- [JOB]: Rewrite the items below, changing "Locate an element on the screen" to "Find this element on the screen" wherever it appears and leaving everything else as it is.

- [EXERCISE DATA]:
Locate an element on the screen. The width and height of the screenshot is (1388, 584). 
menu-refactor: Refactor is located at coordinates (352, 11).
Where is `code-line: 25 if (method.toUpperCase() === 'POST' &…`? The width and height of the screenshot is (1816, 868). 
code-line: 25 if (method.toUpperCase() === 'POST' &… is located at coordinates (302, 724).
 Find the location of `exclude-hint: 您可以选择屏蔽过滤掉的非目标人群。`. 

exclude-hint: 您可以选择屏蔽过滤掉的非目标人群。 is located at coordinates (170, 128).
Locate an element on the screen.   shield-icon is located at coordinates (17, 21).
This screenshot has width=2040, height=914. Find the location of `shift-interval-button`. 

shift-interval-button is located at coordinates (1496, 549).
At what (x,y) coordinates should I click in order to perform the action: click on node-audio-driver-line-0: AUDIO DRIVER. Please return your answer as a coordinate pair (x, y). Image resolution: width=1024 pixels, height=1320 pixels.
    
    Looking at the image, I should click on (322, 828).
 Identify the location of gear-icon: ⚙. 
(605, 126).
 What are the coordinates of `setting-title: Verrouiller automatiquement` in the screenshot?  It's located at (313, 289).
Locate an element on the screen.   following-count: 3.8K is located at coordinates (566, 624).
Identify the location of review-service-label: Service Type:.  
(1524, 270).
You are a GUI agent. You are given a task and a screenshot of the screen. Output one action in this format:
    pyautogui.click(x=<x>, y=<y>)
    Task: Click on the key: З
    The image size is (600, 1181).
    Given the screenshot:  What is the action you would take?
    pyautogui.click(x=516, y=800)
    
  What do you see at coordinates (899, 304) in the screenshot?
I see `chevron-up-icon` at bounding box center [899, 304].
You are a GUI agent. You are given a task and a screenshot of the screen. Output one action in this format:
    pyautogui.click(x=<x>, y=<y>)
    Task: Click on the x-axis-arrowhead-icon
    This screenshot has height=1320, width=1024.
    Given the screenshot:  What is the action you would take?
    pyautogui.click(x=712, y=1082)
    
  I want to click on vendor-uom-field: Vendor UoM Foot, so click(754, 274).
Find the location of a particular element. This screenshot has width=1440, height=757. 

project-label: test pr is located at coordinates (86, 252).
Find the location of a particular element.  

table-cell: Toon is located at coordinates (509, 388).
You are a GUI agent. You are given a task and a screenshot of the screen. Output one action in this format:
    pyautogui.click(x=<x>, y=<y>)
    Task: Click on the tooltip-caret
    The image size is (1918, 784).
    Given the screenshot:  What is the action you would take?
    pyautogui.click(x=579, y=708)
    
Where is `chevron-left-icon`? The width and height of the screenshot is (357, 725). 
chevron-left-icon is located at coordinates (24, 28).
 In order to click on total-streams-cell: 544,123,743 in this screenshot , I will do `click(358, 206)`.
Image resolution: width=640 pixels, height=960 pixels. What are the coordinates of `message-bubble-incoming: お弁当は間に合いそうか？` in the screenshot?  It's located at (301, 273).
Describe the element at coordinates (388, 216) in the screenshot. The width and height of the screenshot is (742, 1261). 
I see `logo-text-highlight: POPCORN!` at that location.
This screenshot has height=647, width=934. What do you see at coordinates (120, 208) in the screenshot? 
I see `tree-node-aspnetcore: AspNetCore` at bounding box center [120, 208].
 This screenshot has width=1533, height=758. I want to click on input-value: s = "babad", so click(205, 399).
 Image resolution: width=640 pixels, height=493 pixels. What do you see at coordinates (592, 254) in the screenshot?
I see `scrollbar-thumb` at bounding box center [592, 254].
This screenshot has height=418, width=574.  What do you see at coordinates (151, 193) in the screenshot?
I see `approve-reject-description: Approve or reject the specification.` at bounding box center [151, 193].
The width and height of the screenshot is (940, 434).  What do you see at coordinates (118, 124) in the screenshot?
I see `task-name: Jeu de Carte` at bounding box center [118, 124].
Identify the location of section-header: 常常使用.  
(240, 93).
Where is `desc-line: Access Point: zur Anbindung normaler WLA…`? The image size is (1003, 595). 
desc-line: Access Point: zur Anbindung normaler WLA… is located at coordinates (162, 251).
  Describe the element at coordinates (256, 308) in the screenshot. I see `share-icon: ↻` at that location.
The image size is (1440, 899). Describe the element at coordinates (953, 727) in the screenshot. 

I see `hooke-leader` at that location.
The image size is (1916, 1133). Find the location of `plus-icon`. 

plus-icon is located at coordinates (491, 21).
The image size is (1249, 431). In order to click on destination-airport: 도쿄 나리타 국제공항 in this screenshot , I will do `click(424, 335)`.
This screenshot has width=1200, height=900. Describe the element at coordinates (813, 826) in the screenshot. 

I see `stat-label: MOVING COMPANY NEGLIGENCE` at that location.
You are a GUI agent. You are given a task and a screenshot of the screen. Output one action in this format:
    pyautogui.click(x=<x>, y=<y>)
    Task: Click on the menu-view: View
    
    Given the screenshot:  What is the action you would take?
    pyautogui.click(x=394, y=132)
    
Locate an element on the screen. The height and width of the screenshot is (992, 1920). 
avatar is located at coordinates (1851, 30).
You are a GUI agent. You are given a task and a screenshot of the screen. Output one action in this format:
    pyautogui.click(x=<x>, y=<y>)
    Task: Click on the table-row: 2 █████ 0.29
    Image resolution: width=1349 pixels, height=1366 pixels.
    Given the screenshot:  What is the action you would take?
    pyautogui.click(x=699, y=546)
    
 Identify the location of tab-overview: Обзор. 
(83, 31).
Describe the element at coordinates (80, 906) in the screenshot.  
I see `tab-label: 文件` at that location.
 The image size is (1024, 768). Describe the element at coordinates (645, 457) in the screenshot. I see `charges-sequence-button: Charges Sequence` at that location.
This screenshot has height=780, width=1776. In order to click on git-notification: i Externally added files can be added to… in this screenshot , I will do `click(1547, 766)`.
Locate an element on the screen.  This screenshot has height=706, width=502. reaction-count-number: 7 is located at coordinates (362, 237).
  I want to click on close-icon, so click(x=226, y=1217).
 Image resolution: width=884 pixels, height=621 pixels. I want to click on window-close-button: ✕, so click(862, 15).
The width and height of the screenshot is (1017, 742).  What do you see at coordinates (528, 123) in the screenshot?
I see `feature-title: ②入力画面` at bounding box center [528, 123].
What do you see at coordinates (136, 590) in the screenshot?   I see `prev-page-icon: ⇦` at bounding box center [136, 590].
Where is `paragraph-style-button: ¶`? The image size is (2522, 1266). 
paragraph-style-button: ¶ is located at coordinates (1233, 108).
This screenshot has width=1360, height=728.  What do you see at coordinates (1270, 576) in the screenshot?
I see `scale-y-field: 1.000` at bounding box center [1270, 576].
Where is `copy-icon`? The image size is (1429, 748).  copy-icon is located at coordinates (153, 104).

- [RESPONSE AREA]:
Find this element on the screen. The width and height of the screenshot is (1388, 584). 
menu-refactor: Refactor is located at coordinates (352, 11).
Where is `code-line: 25 if (method.toUpperCase() === 'POST' &…`? The width and height of the screenshot is (1816, 868). 
code-line: 25 if (method.toUpperCase() === 'POST' &… is located at coordinates (302, 724).
 Find the location of `exclude-hint: 您可以选择屏蔽过滤掉的非目标人群。`. 

exclude-hint: 您可以选择屏蔽过滤掉的非目标人群。 is located at coordinates (170, 128).
Find this element on the screen.   shield-icon is located at coordinates (17, 21).
This screenshot has width=2040, height=914. Find the location of `shift-interval-button`. 

shift-interval-button is located at coordinates (1496, 549).
At what (x,y) coordinates should I click in order to perform the action: click on node-audio-driver-line-0: AUDIO DRIVER. Please return your answer as a coordinate pair (x, y). Image resolution: width=1024 pixels, height=1320 pixels.
    
    Looking at the image, I should click on (322, 828).
 Identify the location of gear-icon: ⚙. 
(605, 126).
 What are the coordinates of `setting-title: Verrouiller automatiquement` in the screenshot?  It's located at (313, 289).
Find this element on the screen.   following-count: 3.8K is located at coordinates (566, 624).
Identify the location of review-service-label: Service Type:.  
(1524, 270).
You are a GUI agent. You are given a task and a screenshot of the screen. Output one action in this format:
    pyautogui.click(x=<x>, y=<y>)
    Task: Click on the key: З
    The image size is (600, 1181).
    Given the screenshot:  What is the action you would take?
    pyautogui.click(x=516, y=800)
    
  What do you see at coordinates (899, 304) in the screenshot?
I see `chevron-up-icon` at bounding box center [899, 304].
You are a GUI agent. You are given a task and a screenshot of the screen. Output one action in this format:
    pyautogui.click(x=<x>, y=<y>)
    Task: Click on the x-axis-arrowhead-icon
    This screenshot has height=1320, width=1024.
    Given the screenshot:  What is the action you would take?
    pyautogui.click(x=712, y=1082)
    
  I want to click on vendor-uom-field: Vendor UoM Foot, so click(754, 274).
Find the location of a particular element. This screenshot has width=1440, height=757. 

project-label: test pr is located at coordinates (86, 252).
Find the location of a particular element.  

table-cell: Toon is located at coordinates (509, 388).
You are a GUI agent. You are given a task and a screenshot of the screen. Output one action in this format:
    pyautogui.click(x=<x>, y=<y>)
    Task: Click on the tooltip-caret
    The image size is (1918, 784).
    Given the screenshot:  What is the action you would take?
    pyautogui.click(x=579, y=708)
    
Where is `chevron-left-icon`? The width and height of the screenshot is (357, 725). 
chevron-left-icon is located at coordinates (24, 28).
 In order to click on total-streams-cell: 544,123,743 in this screenshot , I will do `click(358, 206)`.
Image resolution: width=640 pixels, height=960 pixels. What are the coordinates of `message-bubble-incoming: お弁当は間に合いそうか？` in the screenshot?  It's located at (301, 273).
Describe the element at coordinates (388, 216) in the screenshot. The width and height of the screenshot is (742, 1261). 
I see `logo-text-highlight: POPCORN!` at that location.
This screenshot has height=647, width=934. What do you see at coordinates (120, 208) in the screenshot? 
I see `tree-node-aspnetcore: AspNetCore` at bounding box center [120, 208].
 This screenshot has width=1533, height=758. I want to click on input-value: s = "babad", so click(205, 399).
 Image resolution: width=640 pixels, height=493 pixels. What do you see at coordinates (592, 254) in the screenshot?
I see `scrollbar-thumb` at bounding box center [592, 254].
This screenshot has height=418, width=574.  What do you see at coordinates (151, 193) in the screenshot?
I see `approve-reject-description: Approve or reject the specification.` at bounding box center [151, 193].
The width and height of the screenshot is (940, 434).  What do you see at coordinates (118, 124) in the screenshot?
I see `task-name: Jeu de Carte` at bounding box center [118, 124].
Identify the location of section-header: 常常使用.  
(240, 93).
Where is `desc-line: Access Point: zur Anbindung normaler WLA…`? The image size is (1003, 595). 
desc-line: Access Point: zur Anbindung normaler WLA… is located at coordinates (162, 251).
  Describe the element at coordinates (256, 308) in the screenshot. I see `share-icon: ↻` at that location.
The image size is (1440, 899). Describe the element at coordinates (953, 727) in the screenshot. 

I see `hooke-leader` at that location.
The image size is (1916, 1133). Find the location of `plus-icon`. 

plus-icon is located at coordinates (491, 21).
The image size is (1249, 431). In order to click on destination-airport: 도쿄 나리타 국제공항 in this screenshot , I will do `click(424, 335)`.
This screenshot has width=1200, height=900. Describe the element at coordinates (813, 826) in the screenshot. 

I see `stat-label: MOVING COMPANY NEGLIGENCE` at that location.
You are a GUI agent. You are given a task and a screenshot of the screen. Output one action in this format:
    pyautogui.click(x=<x>, y=<y>)
    Task: Click on the menu-view: View
    
    Given the screenshot:  What is the action you would take?
    pyautogui.click(x=394, y=132)
    
Find this element on the screen. The height and width of the screenshot is (992, 1920). 
avatar is located at coordinates (1851, 30).
You are a GUI agent. You are given a task and a screenshot of the screen. Output one action in this format:
    pyautogui.click(x=<x>, y=<y>)
    Task: Click on the table-row: 2 █████ 0.29
    Image resolution: width=1349 pixels, height=1366 pixels.
    Given the screenshot:  What is the action you would take?
    pyautogui.click(x=699, y=546)
    
 Identify the location of tab-overview: Обзор. 
(83, 31).
Describe the element at coordinates (80, 906) in the screenshot.  
I see `tab-label: 文件` at that location.
 The image size is (1024, 768). Describe the element at coordinates (645, 457) in the screenshot. I see `charges-sequence-button: Charges Sequence` at that location.
This screenshot has height=780, width=1776. In order to click on git-notification: i Externally added files can be added to… in this screenshot , I will do `click(1547, 766)`.
Find this element on the screen.  This screenshot has height=706, width=502. reaction-count-number: 7 is located at coordinates (362, 237).
  I want to click on close-icon, so click(x=226, y=1217).
 Image resolution: width=884 pixels, height=621 pixels. I want to click on window-close-button: ✕, so click(862, 15).
The width and height of the screenshot is (1017, 742).  What do you see at coordinates (528, 123) in the screenshot?
I see `feature-title: ②入力画面` at bounding box center [528, 123].
What do you see at coordinates (136, 590) in the screenshot?   I see `prev-page-icon: ⇦` at bounding box center [136, 590].
Where is `paragraph-style-button: ¶`? The image size is (2522, 1266). 
paragraph-style-button: ¶ is located at coordinates (1233, 108).
This screenshot has width=1360, height=728.  What do you see at coordinates (1270, 576) in the screenshot?
I see `scale-y-field: 1.000` at bounding box center [1270, 576].
Where is `copy-icon`? The image size is (1429, 748).  copy-icon is located at coordinates (153, 104).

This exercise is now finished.